Exercise details ▸ Reproduce the stretch of entries below verbatim, from the line that contains "Click the Surfside Drive road label" through the line that contains "point(1009,139)", including both of those lines.

Records to use ▸
------------------------------
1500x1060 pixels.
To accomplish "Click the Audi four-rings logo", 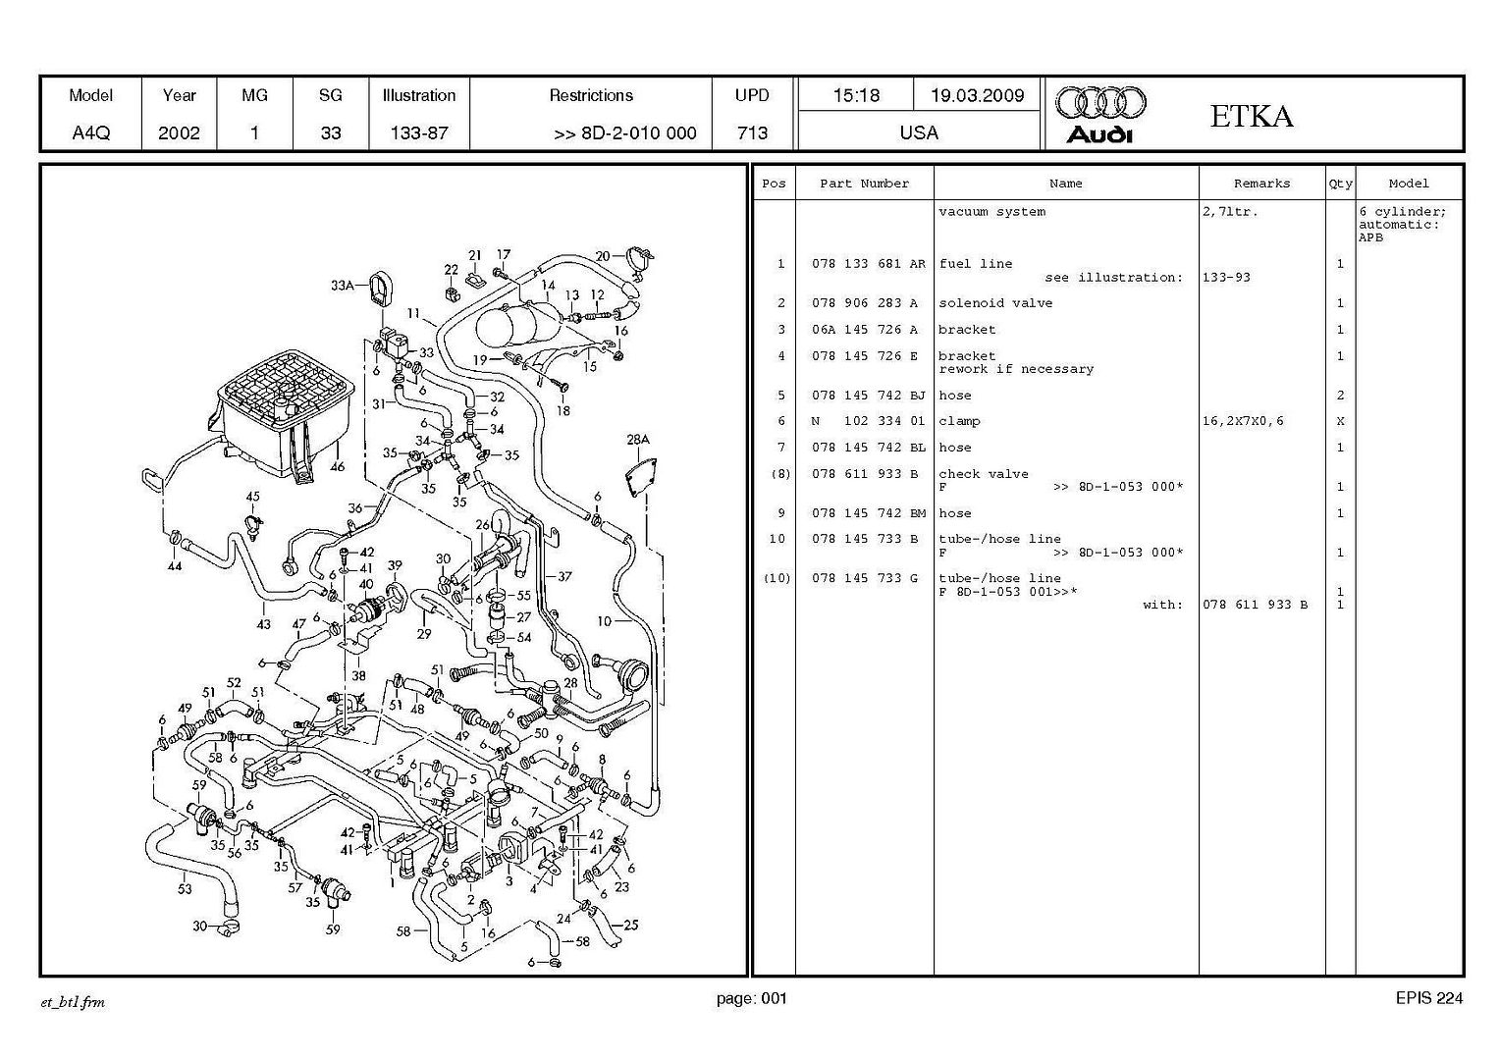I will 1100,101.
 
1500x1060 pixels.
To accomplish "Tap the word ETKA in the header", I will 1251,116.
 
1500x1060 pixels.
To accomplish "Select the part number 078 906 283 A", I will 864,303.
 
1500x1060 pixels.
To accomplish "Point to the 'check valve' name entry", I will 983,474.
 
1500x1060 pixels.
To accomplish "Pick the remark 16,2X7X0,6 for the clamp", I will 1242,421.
------------------------------
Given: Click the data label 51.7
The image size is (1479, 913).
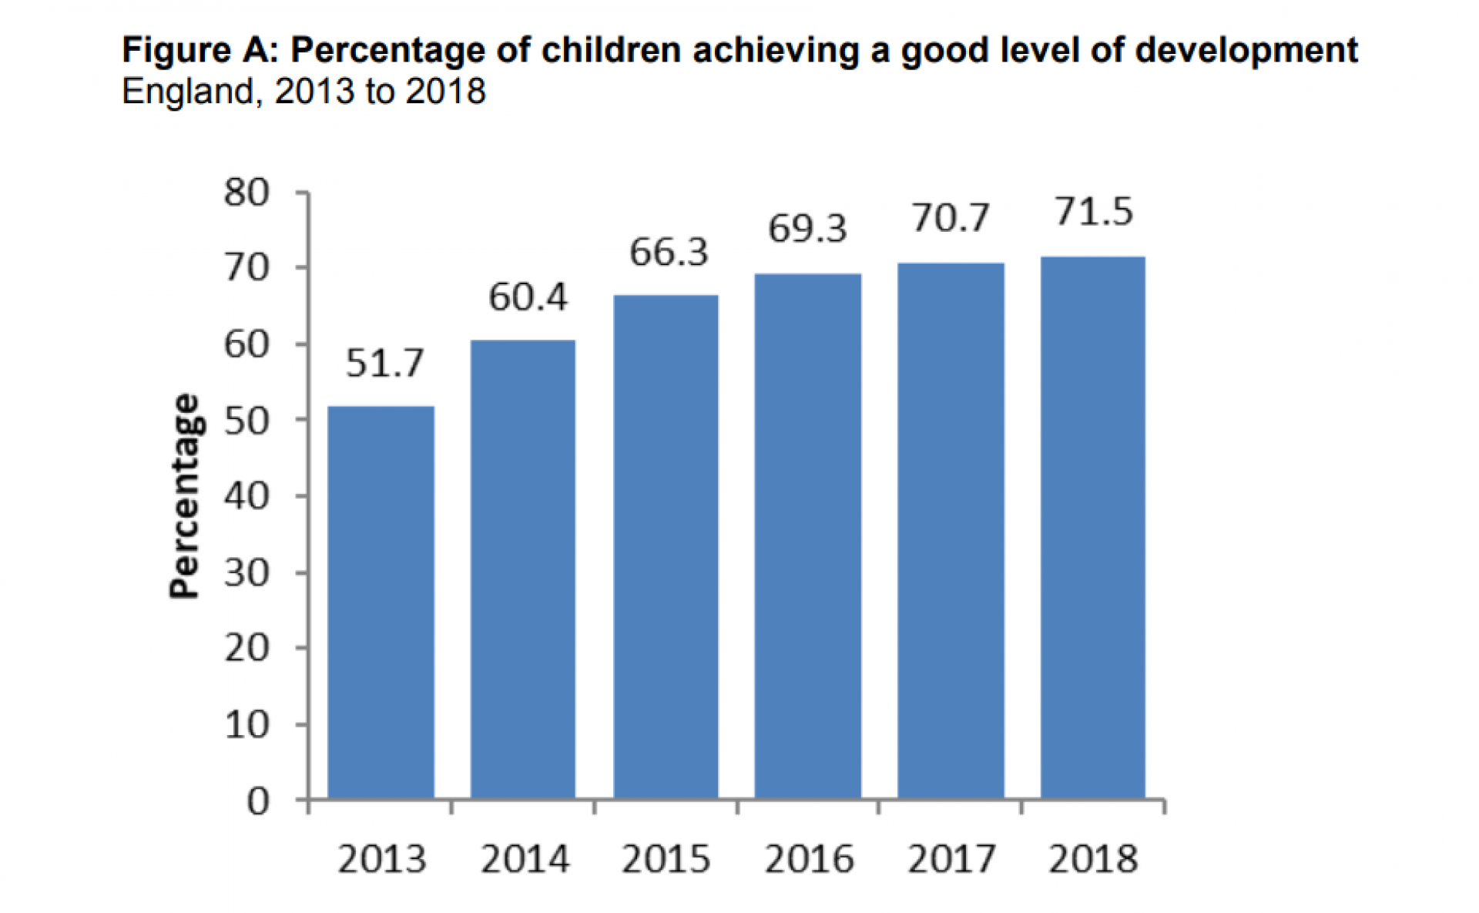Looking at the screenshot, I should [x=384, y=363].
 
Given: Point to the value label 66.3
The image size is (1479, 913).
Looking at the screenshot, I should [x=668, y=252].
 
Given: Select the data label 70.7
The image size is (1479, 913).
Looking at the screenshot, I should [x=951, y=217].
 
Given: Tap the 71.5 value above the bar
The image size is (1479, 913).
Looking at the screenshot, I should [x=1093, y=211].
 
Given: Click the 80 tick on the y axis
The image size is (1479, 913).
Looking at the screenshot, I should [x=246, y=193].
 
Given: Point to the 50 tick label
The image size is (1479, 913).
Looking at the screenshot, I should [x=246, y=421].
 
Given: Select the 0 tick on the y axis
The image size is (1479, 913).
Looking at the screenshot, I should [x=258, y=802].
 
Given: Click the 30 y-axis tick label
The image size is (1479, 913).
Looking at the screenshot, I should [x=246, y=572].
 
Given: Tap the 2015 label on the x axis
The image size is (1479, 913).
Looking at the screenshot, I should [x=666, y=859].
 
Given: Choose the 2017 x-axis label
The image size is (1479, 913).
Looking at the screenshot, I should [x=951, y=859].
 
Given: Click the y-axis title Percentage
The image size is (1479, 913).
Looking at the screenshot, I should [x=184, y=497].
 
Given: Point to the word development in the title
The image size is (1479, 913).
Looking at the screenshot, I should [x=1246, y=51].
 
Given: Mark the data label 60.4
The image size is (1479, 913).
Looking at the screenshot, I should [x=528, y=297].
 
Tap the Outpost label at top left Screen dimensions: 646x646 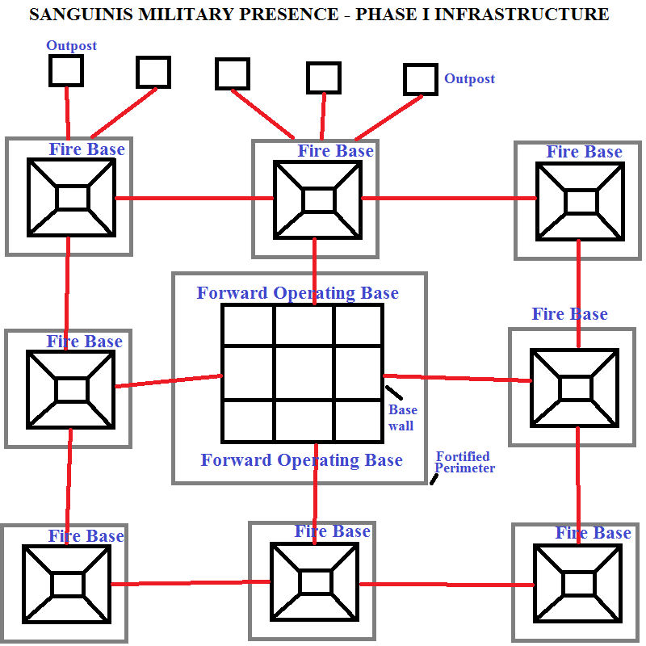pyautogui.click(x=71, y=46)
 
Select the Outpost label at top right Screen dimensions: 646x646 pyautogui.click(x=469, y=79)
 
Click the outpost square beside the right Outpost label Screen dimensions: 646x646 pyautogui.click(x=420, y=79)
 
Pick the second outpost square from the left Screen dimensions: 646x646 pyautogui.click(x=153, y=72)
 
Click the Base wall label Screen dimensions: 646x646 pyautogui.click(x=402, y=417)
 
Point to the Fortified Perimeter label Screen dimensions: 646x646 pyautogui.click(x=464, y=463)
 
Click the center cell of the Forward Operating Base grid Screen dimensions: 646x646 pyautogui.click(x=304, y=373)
------------------------------
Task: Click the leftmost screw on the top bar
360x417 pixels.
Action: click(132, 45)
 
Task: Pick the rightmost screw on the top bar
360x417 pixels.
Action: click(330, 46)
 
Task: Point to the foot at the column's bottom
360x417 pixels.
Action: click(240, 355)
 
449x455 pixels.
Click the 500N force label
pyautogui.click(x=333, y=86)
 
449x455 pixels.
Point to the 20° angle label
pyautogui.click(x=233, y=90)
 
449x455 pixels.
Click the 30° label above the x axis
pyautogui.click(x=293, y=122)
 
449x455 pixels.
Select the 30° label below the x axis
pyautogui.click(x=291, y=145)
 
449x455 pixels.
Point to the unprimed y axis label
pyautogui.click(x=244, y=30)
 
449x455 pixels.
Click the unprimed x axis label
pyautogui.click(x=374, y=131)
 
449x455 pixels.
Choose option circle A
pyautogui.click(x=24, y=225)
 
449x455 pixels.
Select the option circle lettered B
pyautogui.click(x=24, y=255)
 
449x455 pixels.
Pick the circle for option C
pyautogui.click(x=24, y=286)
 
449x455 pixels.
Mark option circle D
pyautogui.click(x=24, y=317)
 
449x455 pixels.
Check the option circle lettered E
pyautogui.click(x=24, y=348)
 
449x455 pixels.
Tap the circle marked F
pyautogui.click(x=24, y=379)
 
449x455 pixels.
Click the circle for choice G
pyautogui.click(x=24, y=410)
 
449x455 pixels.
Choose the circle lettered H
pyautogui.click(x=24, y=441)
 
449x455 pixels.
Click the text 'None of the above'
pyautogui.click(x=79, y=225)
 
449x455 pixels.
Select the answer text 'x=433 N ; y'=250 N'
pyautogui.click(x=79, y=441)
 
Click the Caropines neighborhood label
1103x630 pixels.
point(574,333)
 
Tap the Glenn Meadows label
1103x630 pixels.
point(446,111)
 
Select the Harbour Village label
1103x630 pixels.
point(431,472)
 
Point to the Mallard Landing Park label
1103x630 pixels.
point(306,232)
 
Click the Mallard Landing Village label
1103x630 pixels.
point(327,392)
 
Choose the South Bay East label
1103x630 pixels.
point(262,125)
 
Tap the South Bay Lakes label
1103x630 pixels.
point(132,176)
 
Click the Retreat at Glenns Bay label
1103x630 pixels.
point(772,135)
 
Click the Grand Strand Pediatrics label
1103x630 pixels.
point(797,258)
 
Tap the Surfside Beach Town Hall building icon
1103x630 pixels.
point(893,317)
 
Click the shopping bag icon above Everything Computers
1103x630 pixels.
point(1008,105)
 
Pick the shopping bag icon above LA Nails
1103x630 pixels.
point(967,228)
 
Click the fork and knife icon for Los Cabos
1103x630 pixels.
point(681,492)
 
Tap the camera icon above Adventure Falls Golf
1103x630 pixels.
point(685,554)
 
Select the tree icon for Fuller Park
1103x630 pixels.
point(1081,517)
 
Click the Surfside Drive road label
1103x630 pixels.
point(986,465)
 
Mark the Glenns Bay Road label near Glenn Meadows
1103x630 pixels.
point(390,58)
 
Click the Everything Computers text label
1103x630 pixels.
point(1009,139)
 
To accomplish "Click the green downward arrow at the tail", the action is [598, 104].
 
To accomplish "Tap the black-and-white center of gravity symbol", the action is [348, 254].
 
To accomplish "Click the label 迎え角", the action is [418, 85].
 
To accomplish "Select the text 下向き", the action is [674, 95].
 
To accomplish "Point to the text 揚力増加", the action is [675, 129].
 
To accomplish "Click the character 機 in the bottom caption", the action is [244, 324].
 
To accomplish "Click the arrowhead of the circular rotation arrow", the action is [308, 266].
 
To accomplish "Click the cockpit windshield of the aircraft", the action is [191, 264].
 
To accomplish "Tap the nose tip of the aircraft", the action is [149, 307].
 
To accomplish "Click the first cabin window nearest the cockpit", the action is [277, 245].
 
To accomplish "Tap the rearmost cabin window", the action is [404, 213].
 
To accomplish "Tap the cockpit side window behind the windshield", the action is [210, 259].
------------------------------
Result for this exercise ▸
Click the Surfside Drive road label
1103x630 pixels.
point(986,465)
 
Mark the Glenns Bay Road label near Glenn Meadows
1103x630 pixels.
point(390,58)
 
Click the Everything Computers text label
1103x630 pixels.
point(1009,139)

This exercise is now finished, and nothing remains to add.